Treatment of Insulin Dependent Diabetes in Dogs

(13) Treating Dogs With Insulin Dependent Diabetes

(14) Insulin with the Compound A according to the invention or a combination of active substances according to the invention, in addition to producing an acute improvement in the glucose metabolic situation, prevents deterioration in the metabolic situation in the long term and reduces the insulin dose needed to treat the diabetic canine. This can be observed if dogs are treated for a shorter or longer period, e.g. 2-4 weeks or 3 months to 1 year, with the pharmaceutical composition according to the invention and are compared to the metabolic situation prior to treatment or with dogs that have been treated with e.g. insulin alone. There is evidence of therapeutic success if daily mean blood glucose and fructosamine level are reduced as compared to pre-treatment level. Further evidence of therapeutic success is obtained if a significantly smaller percentage of the dogs treated with a pharmaceutical composition according to the invention, compared with dogs who have been treated with other medications, undergo transient deterioration in the glucose metabolic position (e.g. hyper- or hypoglycaemia).

Example 4

Improvement of Insulin Resistance Diabetes in Female Dogs With Dioestrus/Gestational Diabetes

(15) Insulin resistance diabetes is a frequently found form of diabetes in intact female canine animals. Therapy with Compound A may be provided with the objective of preventing the transition to manifest diabetes. In studies over a shorter or longer period (e.g. 2-4 weeks or 1-2 years) the success of the treatment is examined by determining the fasting glucose values and/or the glucose values after a meal or after a loading test (intravenous glucose tolerance test or food tolerance test after a defined meal) during the study throughout the different phases of the menstrual cycle and/or after the end of the period of therapy for the study and comparing them with the values before the start of the study and/or with those of a placebo group. In addition, the fructosamine value can be determined before and after therapy and compared with the initial value and/or compared with dogs that have been treated with other medications or placebo. A significant drop in the fasting or non-fasting glucose and/or fructosamine levels demonstrates the efficacy of the treatment of insulin resistance—diabetes and preventing manifest diabetes in female dogs with a history of dioestrus/gestational diabetes.

Example 5

Treatment of Hyperglycaemia

(16) In clinical studies in dogs with metabolic disorders running for different lengths of time (e.g. 2 weeks to 12 months) the success of the treatment is checked using the measurement of baseline blood glucose and/or blood fructosamine.

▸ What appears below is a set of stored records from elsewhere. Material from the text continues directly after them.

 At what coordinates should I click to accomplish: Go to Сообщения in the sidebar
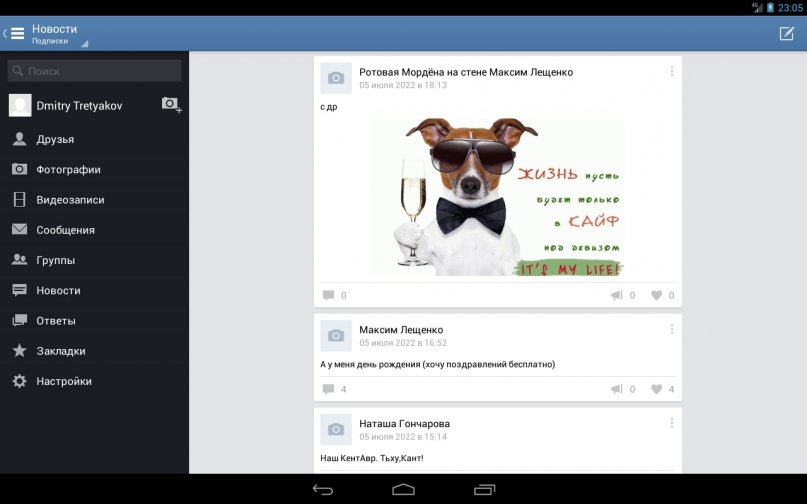65,230
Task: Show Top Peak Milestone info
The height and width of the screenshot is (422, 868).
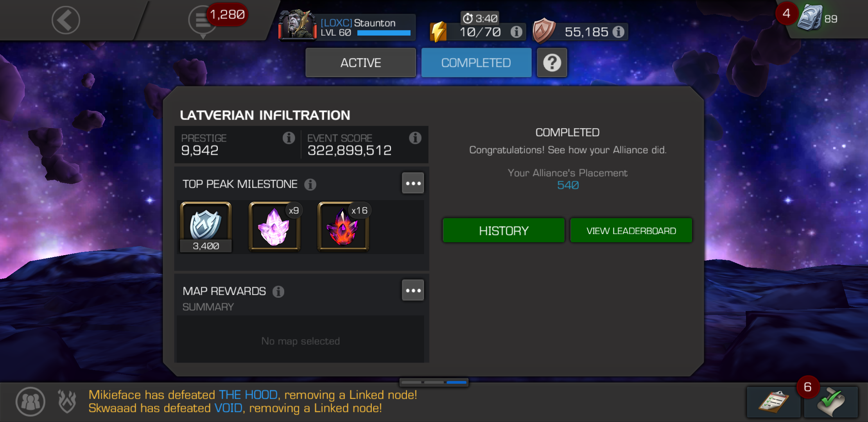Action: [310, 184]
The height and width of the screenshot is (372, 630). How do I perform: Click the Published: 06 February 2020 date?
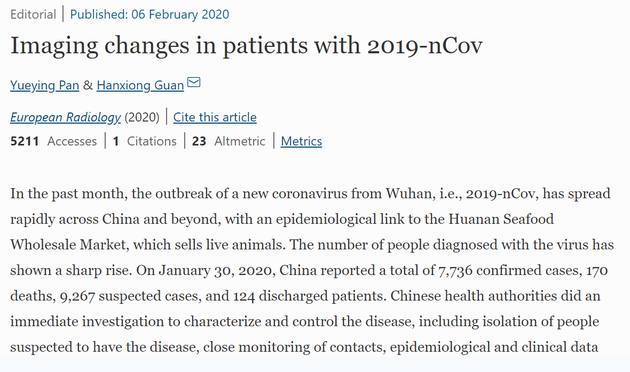click(x=149, y=14)
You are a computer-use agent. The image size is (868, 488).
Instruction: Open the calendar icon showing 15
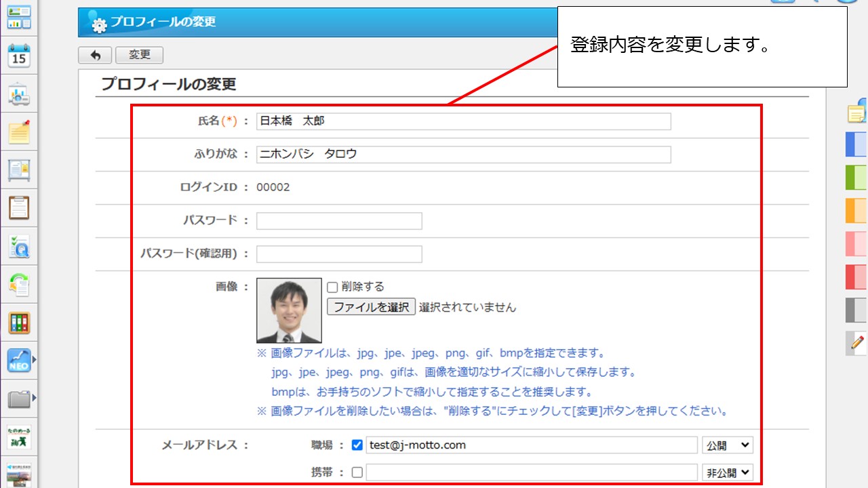pos(19,56)

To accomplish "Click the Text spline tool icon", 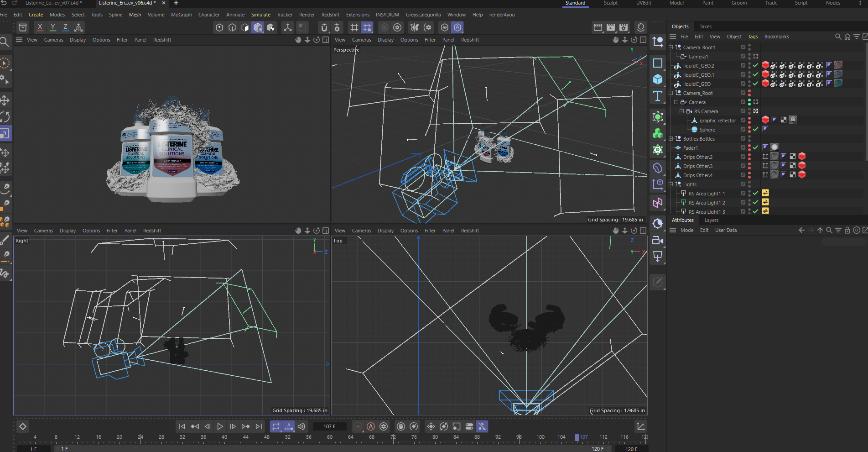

(17) The improvement of glycaemic control can furthermore be determined establishing diurnal blood glucose curves, e.g. a 9 or 24 hour blood glucose curve starting prior to medication and repeated measurements post dosing.

(18) A significant fall in these values during or at the end of the study, compared with the initial value or compared with a placebo group, or a group given a different therapy, proves the efficacy of a pharmaceutical composition according to the invention in the reduction of hyperglycaemia in dogs.

(19) Alternatively, the effect of compound A on hyperglycaemia can be shown in dogs subject to a continuous glucose infusion (hyperglycaemic clamp). The normalization of the hyperglycaemia can be evaluated as compared to no treatment and/or to a combined treatment with insulin and/or a treatment with insulin alone.

Example 6

Prevention or Treatment of Hyperglycaemia Associated Complications

(20) The treatment of hyperglycaemic or insulin dependent or insulin resistance diabetic dogs with Compound A according to the invention or a combination of active substances according to the invention prevents or reduces hyperglycaemia associated complications, e.g. cataract formation.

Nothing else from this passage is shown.